I can at least limit my time “visiting” him ( visiting his house) and feeling like s**t because he disregards family time over and over. I don’t have to be around that, or be around his house where we’re simply disregarded.

Are you sure you clearly articulated to him what you want at a time when you do have his attention? I ask because I have a kid on the spectrum, and there are times when she thinks she has articulated a request when she has not done so in any understandable way to the other person, or she picked an inappropriate time to communicate her request. That is why I suggest you put in writing what you would like to have happen – you may not be communicating as clearly as you think you are.

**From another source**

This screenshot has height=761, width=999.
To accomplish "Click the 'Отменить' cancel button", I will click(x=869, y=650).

This post was so reminiscent of a song by Harry Chapin. @orphan, listen to the song: Cat’s in the Cradle and mail him a copy of the lyrics. He’ll know the song:
https://www.youtube.com/watch?v=7OqwKfgLaeA
Your Dad is losing you.

I’m sorry to hear about your issues with your dad. My parents were similar growing up, except that when they did turn their attention to me I often wished they hadn’t. I would say you should just try your best to accept that it is what it is. Do your best to move on, but leave the door open in case your father ever changes his ways.

My parents are quite close to my siblings and their kids, but generally ignore me and my D for some reason. I never really understood why, but I gave up on it once I turned 18 and went off to college. In fact my W didn’t believe me for the first 5-10 years we were married and made a continuous and strong effort to have close ties. She eventually gave up too. My parents haven’t seen my D for over 12 years, meanwhile they make trips out to see my siblings and their kids just about every year. It was a yearly tradition for a while that I’d invite them to come visit, they’d accept, then later cancel.

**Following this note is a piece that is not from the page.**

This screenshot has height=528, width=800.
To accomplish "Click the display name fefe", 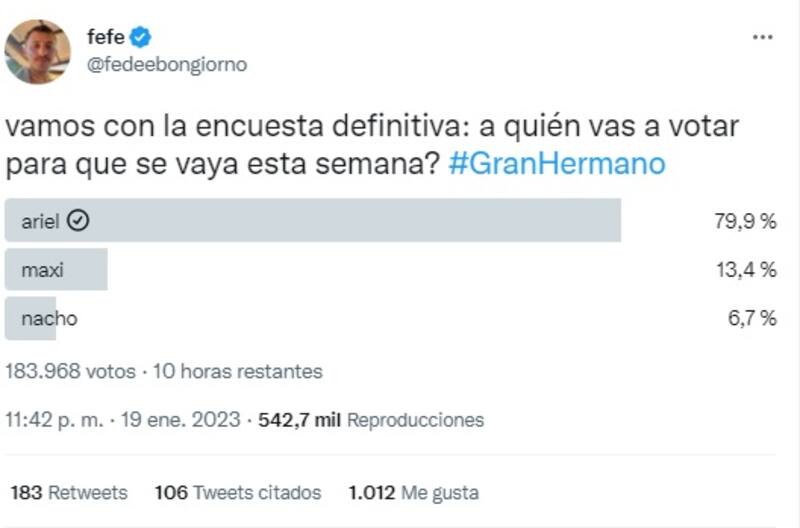I will pos(105,38).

I’ve been pretty indifferent to the whole thing for ages, which I think is the best approach for this sort of situation. Your dad may come around, or he may not. All you can do is try to protect your own emotional health in the meantime and do your best to build your own life and eventually your own family.

@“aunt bea” Very true, he is losing me, and he’s really lucky he hasn’t quite lost me yet. Almost, but I keep having a (very) slight ounce of hope that he’ll start acting like a father and spending time with his kid, not always put his friends above family.

I don’t know that I’ll mail him the lyrics. :smiley: But I might just start playing that every time I visit him.

So true. One day he’ll wish he had had a relationship with me, and by then it’ll be too late… he’ll have lost me forever.

I sympathize with you.

I had a similar situation with my father. He did everything for others and often put his immediate family last. I knew that I would never do that to my kids. My husband and I have a close relationship with our boys and it seems to make up for the one I never had with my own father. I used my past as a lesson to not repeat with my own family. I have made peace with it. Before my dad passed away he said that he knew why we were never close. I thought that he had no idea. Most people seem to know about the mistakes they make. It’s too bad that it came too late for us.